Development of a Simultaneous Cryo-Anchoring and Radiofrequency Ablation Catheter for Percutaneous Treatment of Mitral Valve Prolapse

Abstract

Mitral valve prolapse (MVP) is one subtype of mitral valve (MV) disease and is often characterized by enlarged leaflets that are thickened and have disrupted collagen architecture. The increased surface area of myxomatous leaflets with MVP leads to mitral regurgitation, and there is need for percutaneous treatment options that avoid open-chest surgery. Radiofrequency (RF) ablation is one potential therapy in which resistive heating can be used to reduce leaflet size via collagen contracture. One challenge of using RF ablation to percutaneously treat MVP is maintaining contact between the RF ablation catheter tip and a functioning MV leaflet. To meet this challenge, we have developed a RF ablation catheter with a cryogenic anchor for attachment to leaflets in order to apply RF ablation. We demonstrate the effectiveness of the dual-energy catheter in vitro by examining changes in leaflet biaxial compliance, thermal distribution with infrared (IR) imaging, and cryogenic anchor strength.
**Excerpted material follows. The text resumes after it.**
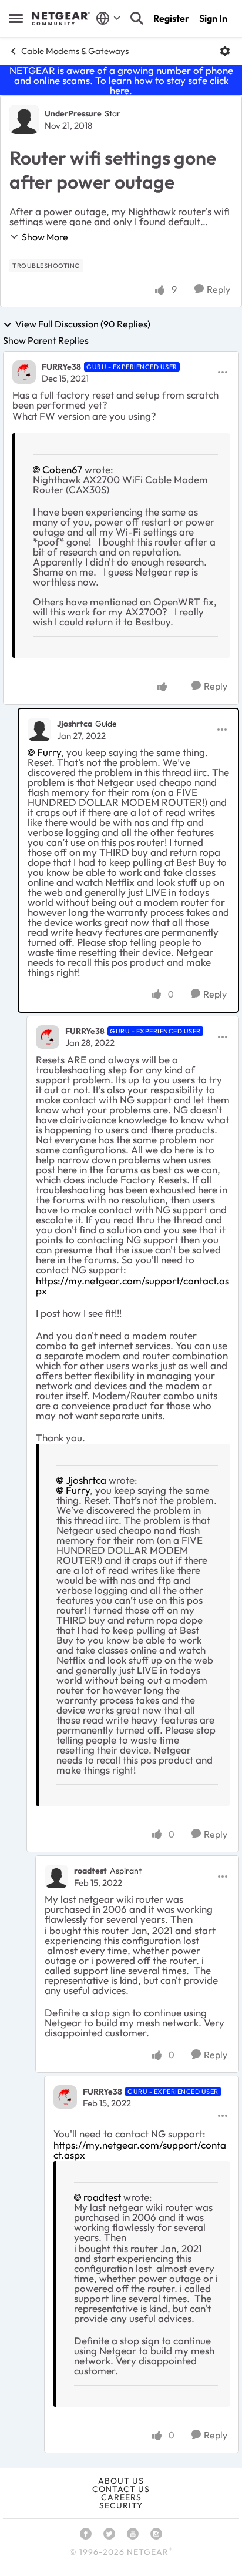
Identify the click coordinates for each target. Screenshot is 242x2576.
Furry (49, 752)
We report that 1250J of RF energy with cryo-anchoring reduced the determinant of the deformation gradient tensor at systolic loading by 23%. IR imaging revealed distinct regions of cryo-anchoring and tissue ablation, demonstrating that the two modalities do not counteract one another. Finally, cryogenic anchor strength to the leaflet was reduced but still robust during the application of RF energy. These results indicate that a catheter having combined RF ablation and cryo-anchoring provides a novel percutaneous treatment strategy for MVP and may also be useful for other percutaneous procedures where anchored ablation would provide more precise spatial control.